(Dataset records)
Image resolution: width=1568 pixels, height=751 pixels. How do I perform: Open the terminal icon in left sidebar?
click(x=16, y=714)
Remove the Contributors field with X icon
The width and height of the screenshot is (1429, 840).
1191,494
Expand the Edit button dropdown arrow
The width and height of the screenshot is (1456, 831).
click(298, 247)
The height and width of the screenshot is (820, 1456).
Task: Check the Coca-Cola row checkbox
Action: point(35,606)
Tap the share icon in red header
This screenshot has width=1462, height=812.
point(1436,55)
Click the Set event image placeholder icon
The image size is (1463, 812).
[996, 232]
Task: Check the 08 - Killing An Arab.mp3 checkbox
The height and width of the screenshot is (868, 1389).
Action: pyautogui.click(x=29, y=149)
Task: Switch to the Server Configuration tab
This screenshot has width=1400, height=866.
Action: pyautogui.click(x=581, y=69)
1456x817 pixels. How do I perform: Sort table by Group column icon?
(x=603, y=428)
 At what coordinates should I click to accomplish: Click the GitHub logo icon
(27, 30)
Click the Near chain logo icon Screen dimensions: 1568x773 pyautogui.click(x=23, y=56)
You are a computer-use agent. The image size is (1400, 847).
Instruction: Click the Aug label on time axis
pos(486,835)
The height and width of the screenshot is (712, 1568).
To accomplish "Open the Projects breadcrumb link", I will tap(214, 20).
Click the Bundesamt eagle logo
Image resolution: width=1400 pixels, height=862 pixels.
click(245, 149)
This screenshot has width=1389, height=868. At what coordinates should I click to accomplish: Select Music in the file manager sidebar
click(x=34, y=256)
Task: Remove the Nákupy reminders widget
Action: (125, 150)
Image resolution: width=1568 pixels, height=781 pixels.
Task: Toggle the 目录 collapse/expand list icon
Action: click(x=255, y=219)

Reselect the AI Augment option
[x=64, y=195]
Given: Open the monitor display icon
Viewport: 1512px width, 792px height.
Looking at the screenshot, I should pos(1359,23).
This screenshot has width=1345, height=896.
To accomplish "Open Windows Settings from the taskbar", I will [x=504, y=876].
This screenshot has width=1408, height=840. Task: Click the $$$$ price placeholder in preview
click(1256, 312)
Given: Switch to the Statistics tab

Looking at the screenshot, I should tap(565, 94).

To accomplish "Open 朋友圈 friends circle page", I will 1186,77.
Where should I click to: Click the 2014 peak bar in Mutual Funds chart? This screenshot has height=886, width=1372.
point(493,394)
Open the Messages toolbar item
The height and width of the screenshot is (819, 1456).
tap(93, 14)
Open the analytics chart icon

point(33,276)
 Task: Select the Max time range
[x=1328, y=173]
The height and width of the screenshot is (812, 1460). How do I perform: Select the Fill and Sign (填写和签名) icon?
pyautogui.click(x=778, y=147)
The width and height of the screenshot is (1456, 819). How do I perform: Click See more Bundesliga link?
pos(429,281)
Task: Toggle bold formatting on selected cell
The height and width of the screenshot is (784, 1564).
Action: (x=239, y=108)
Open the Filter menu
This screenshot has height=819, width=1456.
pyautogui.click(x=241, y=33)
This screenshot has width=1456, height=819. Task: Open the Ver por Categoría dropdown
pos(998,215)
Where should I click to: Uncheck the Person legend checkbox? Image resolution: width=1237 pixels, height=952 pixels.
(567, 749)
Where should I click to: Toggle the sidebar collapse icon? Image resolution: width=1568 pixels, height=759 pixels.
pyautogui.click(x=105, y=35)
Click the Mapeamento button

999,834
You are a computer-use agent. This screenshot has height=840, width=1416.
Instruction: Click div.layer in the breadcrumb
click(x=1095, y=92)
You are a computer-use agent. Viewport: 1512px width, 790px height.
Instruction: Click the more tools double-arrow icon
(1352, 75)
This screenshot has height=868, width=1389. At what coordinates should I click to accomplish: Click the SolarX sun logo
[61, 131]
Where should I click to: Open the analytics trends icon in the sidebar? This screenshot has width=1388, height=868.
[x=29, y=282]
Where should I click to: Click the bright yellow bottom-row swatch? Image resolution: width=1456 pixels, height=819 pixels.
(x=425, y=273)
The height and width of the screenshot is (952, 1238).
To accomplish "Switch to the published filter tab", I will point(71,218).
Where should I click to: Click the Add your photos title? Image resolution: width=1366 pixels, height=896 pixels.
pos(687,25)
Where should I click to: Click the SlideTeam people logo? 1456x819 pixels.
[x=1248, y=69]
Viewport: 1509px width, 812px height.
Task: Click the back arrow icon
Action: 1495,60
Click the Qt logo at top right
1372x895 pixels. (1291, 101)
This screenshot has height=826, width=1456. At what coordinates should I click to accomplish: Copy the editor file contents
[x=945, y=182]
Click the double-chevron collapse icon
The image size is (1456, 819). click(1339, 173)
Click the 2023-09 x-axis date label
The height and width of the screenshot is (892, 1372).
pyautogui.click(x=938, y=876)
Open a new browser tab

What is needed
Give back every entry exactly.

Your solution
Image resolution: width=1568 pixels, height=751 pixels. How do I perform: Open the terminal icon in left sidebar?
click(x=16, y=714)
Remove the Contributors field with X icon
The width and height of the screenshot is (1429, 840).
1191,494
Expand the Edit button dropdown arrow
The width and height of the screenshot is (1456, 831).
click(298, 247)
The height and width of the screenshot is (820, 1456).
Task: Check the Coca-Cola row checkbox
Action: point(35,606)
Tap the share icon in red header
This screenshot has width=1462, height=812.
point(1436,55)
Click the Set event image placeholder icon
The image size is (1463, 812).
[996, 232]
Task: Check the 08 - Killing An Arab.mp3 checkbox
The height and width of the screenshot is (868, 1389).
Action: pyautogui.click(x=29, y=149)
Task: Switch to the Server Configuration tab
This screenshot has width=1400, height=866.
Action: pyautogui.click(x=581, y=69)
1456x817 pixels. How do I perform: Sort table by Group column icon?
(x=603, y=428)
 At what coordinates should I click to accomplish: Click the GitHub logo icon
(27, 30)
Click the Near chain logo icon Screen dimensions: 1568x773 pyautogui.click(x=23, y=56)
You are a computer-use agent. The image size is (1400, 847).
Instruction: Click the Aug label on time axis
pos(486,835)
The height and width of the screenshot is (712, 1568).
To accomplish "Open the Projects breadcrumb link", I will tap(214, 20).
Click the Bundesamt eagle logo
Image resolution: width=1400 pixels, height=862 pixels.
click(245, 149)
This screenshot has width=1389, height=868. At what coordinates should I click to accomplish: Select Music in the file manager sidebar
click(x=34, y=256)
Task: Remove the Nákupy reminders widget
Action: (125, 150)
Image resolution: width=1568 pixels, height=781 pixels.
Task: Toggle the 目录 collapse/expand list icon
Action: click(x=255, y=219)

Reselect the AI Augment option
[x=64, y=195]
Given: Open the monitor display icon
Viewport: 1512px width, 792px height.
Looking at the screenshot, I should pos(1359,23).
This screenshot has width=1345, height=896.
To accomplish "Open Windows Settings from the taskbar", I will [x=504, y=876].
This screenshot has width=1408, height=840. Task: Click the $$$$ price placeholder in preview
click(1256, 312)
Given: Switch to the Statistics tab

Looking at the screenshot, I should tap(565, 94).

To accomplish "Open 朋友圈 friends circle page", I will 1186,77.
Where should I click to: Click the 2014 peak bar in Mutual Funds chart? This screenshot has height=886, width=1372.
point(493,394)
Open the Messages toolbar item
The height and width of the screenshot is (819, 1456).
tap(93, 14)
Open the analytics chart icon

point(33,276)
 Task: Select the Max time range
[x=1328, y=173]
The height and width of the screenshot is (812, 1460). How do I perform: Select the Fill and Sign (填写和签名) icon?
pyautogui.click(x=778, y=147)
The width and height of the screenshot is (1456, 819). How do I perform: Click See more Bundesliga link?
pos(429,281)
Task: Toggle bold formatting on selected cell
The height and width of the screenshot is (784, 1564).
Action: (x=239, y=108)
Open the Filter menu
This screenshot has height=819, width=1456.
pyautogui.click(x=241, y=33)
This screenshot has width=1456, height=819. Task: Open the Ver por Categoría dropdown
pos(998,215)
Where should I click to: Uncheck the Person legend checkbox? Image resolution: width=1237 pixels, height=952 pixels.
(567, 749)
Where should I click to: Toggle the sidebar collapse icon? Image resolution: width=1568 pixels, height=759 pixels.
pyautogui.click(x=105, y=35)
Click the Mapeamento button

999,834
You are a computer-use agent. This screenshot has height=840, width=1416.
Instruction: Click div.layer in the breadcrumb
click(x=1095, y=92)
You are a computer-use agent. Viewport: 1512px width, 790px height.
Instruction: Click the more tools double-arrow icon
(1352, 75)
This screenshot has height=868, width=1389. At what coordinates should I click to accomplish: Click the SolarX sun logo
[61, 131]
Where should I click to: Open the analytics trends icon in the sidebar? This screenshot has width=1388, height=868.
[x=29, y=282]
Where should I click to: Click the bright yellow bottom-row swatch? Image resolution: width=1456 pixels, height=819 pixels.
(x=425, y=273)
The height and width of the screenshot is (952, 1238).
To accomplish "Switch to the published filter tab", I will point(71,218).
Where should I click to: Click the Add your photos title? Image resolution: width=1366 pixels, height=896 pixels.
pos(687,25)
Where should I click to: Click the SlideTeam people logo? 1456x819 pixels.
[x=1248, y=69]
Viewport: 1509px width, 812px height.
Task: Click the back arrow icon
Action: 1495,60
Click the Qt logo at top right
1372x895 pixels. (1291, 101)
This screenshot has height=826, width=1456. At what coordinates should I click to accomplish: Copy the editor file contents
[x=945, y=182]
Click the double-chevron collapse icon
The image size is (1456, 819). click(1339, 173)
Click the 2023-09 x-axis date label
The height and width of the screenshot is (892, 1372).
pyautogui.click(x=938, y=876)
Open a new browser tab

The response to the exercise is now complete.